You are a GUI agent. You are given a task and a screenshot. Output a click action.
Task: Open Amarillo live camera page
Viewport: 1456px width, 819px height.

---

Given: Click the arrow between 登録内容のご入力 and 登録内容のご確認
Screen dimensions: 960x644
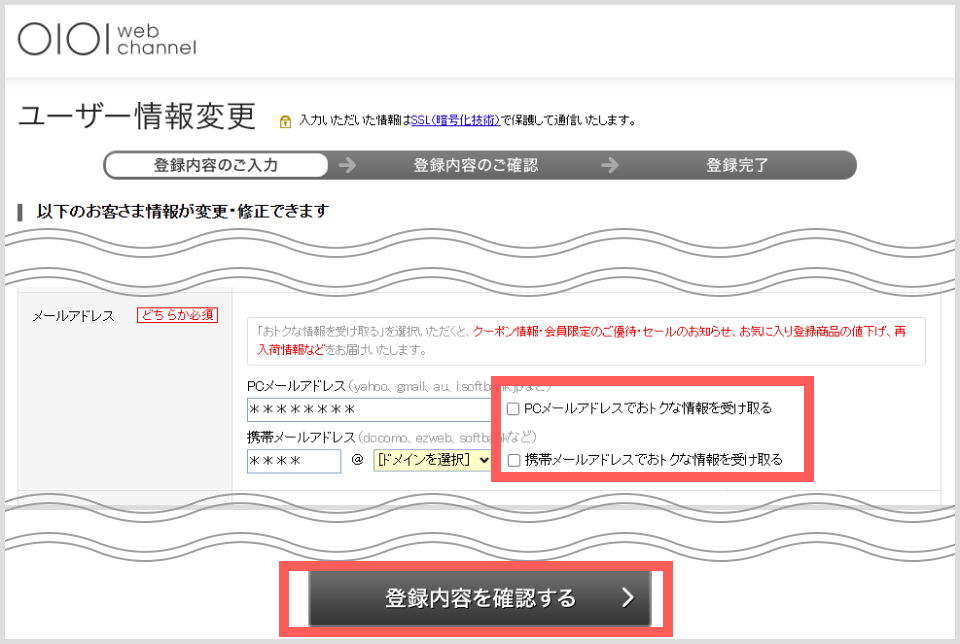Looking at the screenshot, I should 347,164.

* * *

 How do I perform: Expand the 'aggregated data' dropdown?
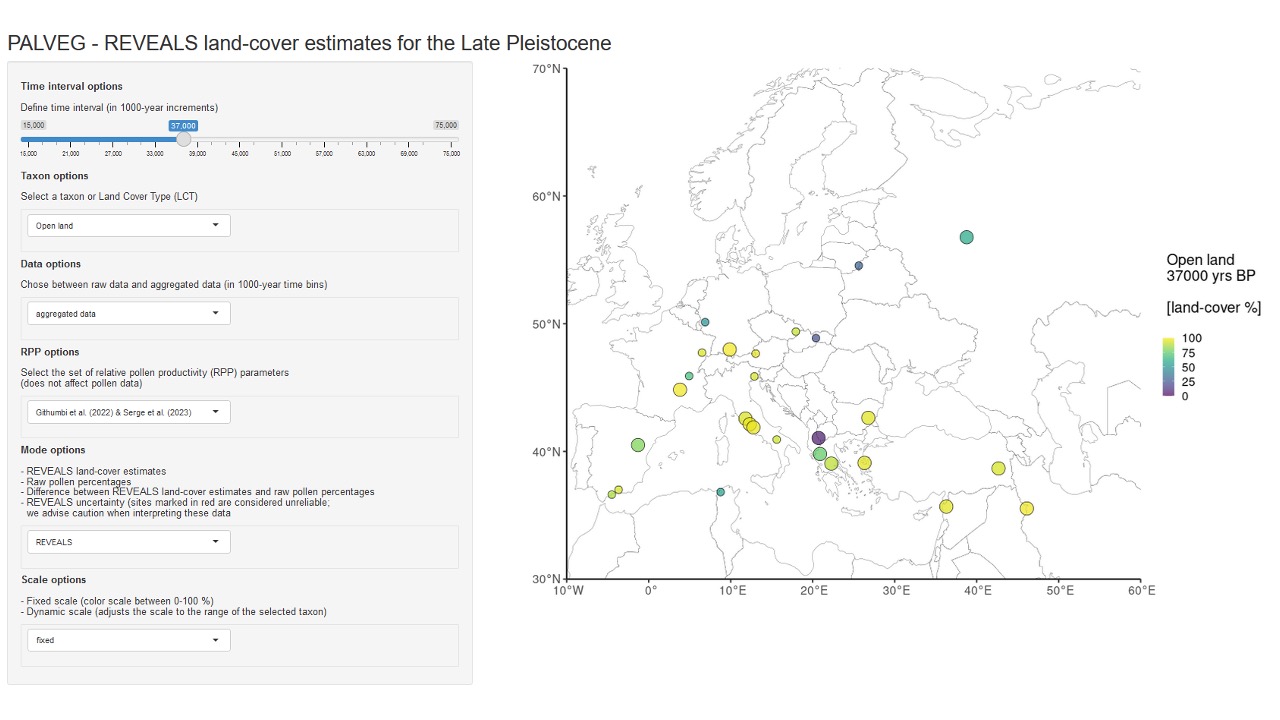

**WHAT YOU NEED TO DO:** Every line from the line containing "Task: Open Amarillo live camera page" through the line containing "Viewport: 1456px width, 819px height." in the records above must be retyped exactly. Leave out the rest.

**ANSWER TO THE EXERCISE:**
Task: Open Amarillo live camera page
Viewport: 1456px width, 819px height.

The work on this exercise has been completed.